A close-up on Intel's Knights Ferry platform

On Monday, Intel introduced its Many Integrated Core (MIC) architecture for massively parallel processors, which is scheduled to first appear in the upcoming Knights Ferry and Knights Corner platforms.

The Knights Ferry chip, code-named Aubrey Isle, is a 32-core derivative of Larrabee. Each core on the die shot (above) is a vertical strip with a white blob halfway up its right-hand side. The remainder of the chip is cache, interface and control logic. With Intel's ability to run a subset of cores at faster than normal speeds if the thermal envelope allows, even chips with one or two faulty cores could produce high performance.

Intel's Kirk Skaugen holds up a 22nm wafer. Due in 2011 and 2012, the next two waves of processor design will be in this new process. That leaves just five or six more iterations of shrinking until, at around 7nm, physics says that silicon cannot support anything smaller.

The first Knights product is Knights Ferry. At its heart is the Aubrey Isle chip, which is packaged as a co-processor in a PCIe card. With 32 cores running four threads apiece, this can process 128 threads at 1.2GHz.
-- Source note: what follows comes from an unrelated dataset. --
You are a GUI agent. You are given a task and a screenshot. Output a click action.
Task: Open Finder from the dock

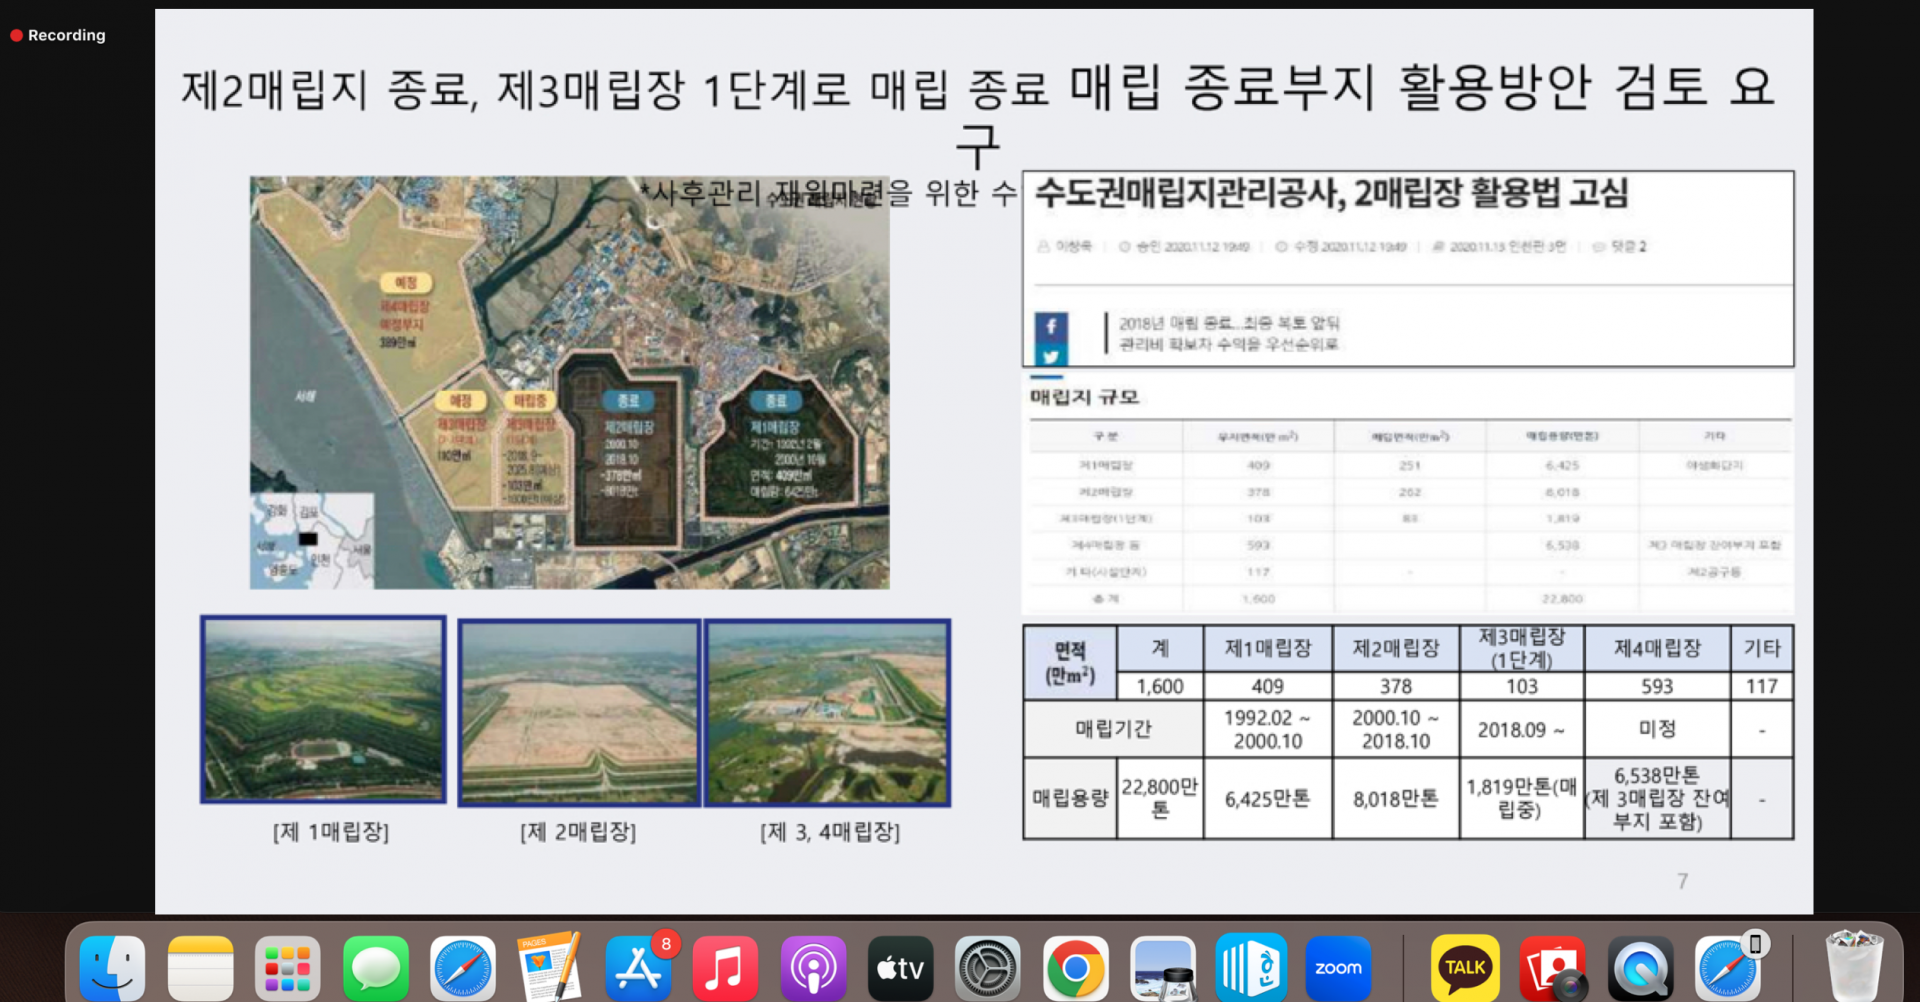[x=112, y=968]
This is the hardware being evaluated in Cern; it will never be a commercial product.

Intel is at pains to demonstrate that programming the MIC architecture will be via a natural extension of its mainstream x86/x64 development tools. This diagram emphasises the co-processor nature of MIC. The system reflects aspects of traditional mainframe design where control and management takes place in a separate system to the main computational mill.
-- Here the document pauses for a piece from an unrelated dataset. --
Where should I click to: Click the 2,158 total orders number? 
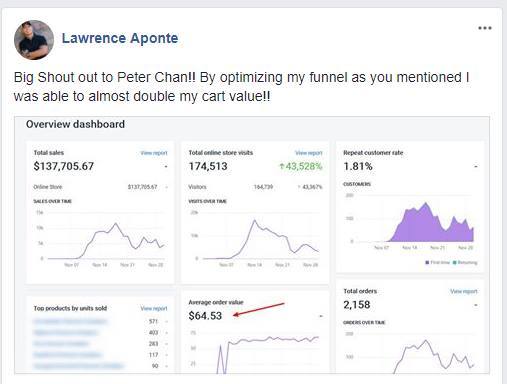[x=357, y=304]
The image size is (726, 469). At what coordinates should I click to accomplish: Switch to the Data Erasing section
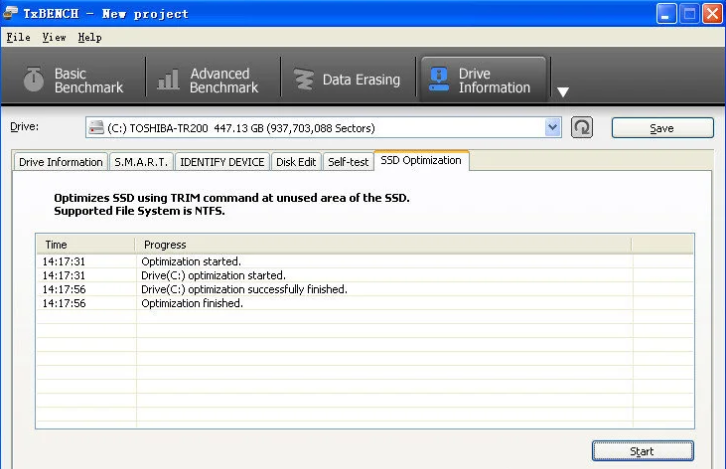[347, 80]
This is Knights Ferry, demonstrating the relationship between the way the cores talk to each other and the way they talk to the cache. A very close merging of those two functions is essential to let the cores run at speed without waiting too long for data or other cores.

As the deadline for silicon's ability to shrink approaches, Intel is being more open about what happens next. In particular, carbon nanotubes show future promise: they produce high performance devices, and look good for high-volume, low-cost fabrication.